Yes, it's just that it's (from what I understand) mandatory to use sia when the possessor is the subject
Right; otherwise, it would be interpreted as being about another female person's brother. My daughter does not like her brother (i.e., the brother of someone other than my daughter).
That's correct, nor with vi.
It's not like Slavic svoj but rather like Scandinavian sin, only used in the third person (he/she/it/they).
Whose brother doesn't she like?
Her own? Then use "sia".
Some other girl's brother? Then use "ŝia".
The most likely interpretation of the English sentence is that it's her own brother that she doesn't like, so "Mia filino ne ŝatas sian fraton".
But without context, it's also possible that your daughter (Jane) doesn't like her friend Lucy's brother -- Mia filino ne ŝatas ŝian fraton.
Or what about this relatively plausible example:
- Ĉu vi konas Sofian? Alica ne amas sian fraton, sed Sofia ja amas lin.
- Ĉu vi konas Sofian? Alica ne amas ŝian fraton, sed Sofia ja amas lin.
Both translate to:
"Do you know Sofia? Alica doesn't love her brother, but Sofia does certainly love him."
But in sentence 1 it's about Alica's own brother (sia refers to something belonging to the grammatical subject), and in sentence 2 it's about Sofia's brother (ŝia refers to something belonging to another person than the grammatical subject)

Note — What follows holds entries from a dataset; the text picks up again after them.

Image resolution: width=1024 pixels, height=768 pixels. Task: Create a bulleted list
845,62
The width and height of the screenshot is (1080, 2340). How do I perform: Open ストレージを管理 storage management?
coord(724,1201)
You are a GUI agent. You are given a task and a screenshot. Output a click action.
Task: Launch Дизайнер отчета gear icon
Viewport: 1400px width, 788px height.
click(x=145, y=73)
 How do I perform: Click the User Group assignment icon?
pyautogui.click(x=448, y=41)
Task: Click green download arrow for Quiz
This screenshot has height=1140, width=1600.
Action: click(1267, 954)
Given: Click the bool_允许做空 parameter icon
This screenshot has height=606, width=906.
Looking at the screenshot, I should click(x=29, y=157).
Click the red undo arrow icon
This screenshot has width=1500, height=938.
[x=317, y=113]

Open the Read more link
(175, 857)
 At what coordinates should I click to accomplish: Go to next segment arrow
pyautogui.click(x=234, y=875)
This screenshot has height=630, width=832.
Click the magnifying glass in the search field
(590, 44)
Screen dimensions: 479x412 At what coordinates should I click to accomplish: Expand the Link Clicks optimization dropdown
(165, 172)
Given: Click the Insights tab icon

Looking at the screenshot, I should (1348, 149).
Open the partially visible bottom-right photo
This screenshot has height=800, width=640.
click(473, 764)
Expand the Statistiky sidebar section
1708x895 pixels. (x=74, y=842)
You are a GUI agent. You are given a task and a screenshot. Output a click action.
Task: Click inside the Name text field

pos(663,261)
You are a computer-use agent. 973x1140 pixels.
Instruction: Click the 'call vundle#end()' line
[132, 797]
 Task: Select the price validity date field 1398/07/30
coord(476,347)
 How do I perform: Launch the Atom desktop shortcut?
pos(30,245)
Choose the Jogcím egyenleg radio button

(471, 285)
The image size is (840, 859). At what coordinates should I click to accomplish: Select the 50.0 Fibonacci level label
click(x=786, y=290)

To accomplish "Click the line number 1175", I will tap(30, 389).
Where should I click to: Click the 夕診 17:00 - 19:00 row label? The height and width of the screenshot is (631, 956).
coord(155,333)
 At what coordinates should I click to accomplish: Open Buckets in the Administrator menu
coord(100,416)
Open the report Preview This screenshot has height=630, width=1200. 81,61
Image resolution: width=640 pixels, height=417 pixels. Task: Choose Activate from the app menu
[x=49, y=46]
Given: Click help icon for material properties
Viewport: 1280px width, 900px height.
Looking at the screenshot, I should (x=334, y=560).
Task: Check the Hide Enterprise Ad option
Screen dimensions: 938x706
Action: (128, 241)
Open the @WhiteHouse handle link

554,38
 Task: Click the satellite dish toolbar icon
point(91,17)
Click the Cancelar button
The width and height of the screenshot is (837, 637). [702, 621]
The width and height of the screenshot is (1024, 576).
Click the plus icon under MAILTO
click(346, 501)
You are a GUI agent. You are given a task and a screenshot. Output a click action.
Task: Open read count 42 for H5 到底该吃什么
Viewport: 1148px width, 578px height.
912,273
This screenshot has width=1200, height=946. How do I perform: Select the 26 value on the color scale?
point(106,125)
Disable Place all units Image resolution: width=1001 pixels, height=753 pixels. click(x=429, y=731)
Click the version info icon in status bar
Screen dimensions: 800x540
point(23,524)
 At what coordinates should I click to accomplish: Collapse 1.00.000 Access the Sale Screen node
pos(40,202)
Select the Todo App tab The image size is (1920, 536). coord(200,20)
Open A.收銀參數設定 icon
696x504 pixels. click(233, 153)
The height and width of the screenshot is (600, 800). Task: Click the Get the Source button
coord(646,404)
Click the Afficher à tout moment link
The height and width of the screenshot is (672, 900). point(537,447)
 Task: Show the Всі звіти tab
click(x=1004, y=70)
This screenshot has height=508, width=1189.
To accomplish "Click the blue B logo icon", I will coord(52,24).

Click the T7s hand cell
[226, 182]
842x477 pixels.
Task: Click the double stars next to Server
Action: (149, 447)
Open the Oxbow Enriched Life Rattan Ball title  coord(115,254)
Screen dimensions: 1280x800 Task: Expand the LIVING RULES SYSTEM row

Why is it useless? The English sentence to me is not clear. Is it her own brother she doesn't like, or another female person's brother?
English manages fine without it. Russian has it for all persons (you say the equivalent of "Mi legas sian libron" for "I am reading my (own) book"). Esperanto has it only for the third person.
Yes, it's not necessary. Neither are definite articles, I suppose - many languages get by without them. But English and Esperanto have those.
"Sia" is there in Esperanto and so it has to be learned.
Imagine a conversation about two individuals of the same sex.
Here are Adamo and Antono. Adamo loves his girlfriend. Antono doesn't like his girlfriend.
Q: Whose girlfriend does Antono not like? His own or Adamo's?
A: You don't know.
Now let's do the same in Esperanto:
Jen Adamo kaj Antono. Adamo amas sian koramikinon. Antono ne ŝatas sian koramikinon.
Here it's very clear that Antono in fact does not like his own girlfriend. Change sian to lian and suddenly it's Adamo's girlfriend that he doesn't like.
This isn't much of an issue when you're talking about people of different sex, as ŝian/lian will give it away, but this is not a completely outlandish situation.
Though it's not guaranteed that it's Adamo's girlfriend that he Antono doesn't like. It could be Arturo's girlfriend -- from "lian", you just know that Adamo likes some other male's girlfriend. (It's probably Adamo's because he's the only male mentioned recently.)
Absolutely, but you'll rarely have a completely new character introduced simply by “li”, I think it's fair to assume that if the person has not been mentioned within a reasonable timespan, it's probably not that person that's being referred to.
Some other languages don't use it. But then there are features of other languages, including English, that Esperanto doesn't use. If you cut out all grammatical features that weren't part of every single language then you wouldn't have much left to work with. Sia affords extra clarity with less words/repetition.
I agree. Sia does prove useful in some cases where there might be ambiguity.
In my opinion the confusion comes in with how it is explained in this lesson. There is no mention of sia's particular usefulness in avoiding ambiguity. The example sentences in this chapter also fail to show it clearly. Instead, the examples focus on all the cases where sia would be quite useless. So I understand the frustration. Sia just looks like a duplication of lia and sxia.
It would help a lot if someone could revise the lesson notes to clearly show the value of sia and provide more appropriate examples showing exactly this. Sentences with subjects (agreeing in sex and number) in multiple clauses help a lot in getting the point across.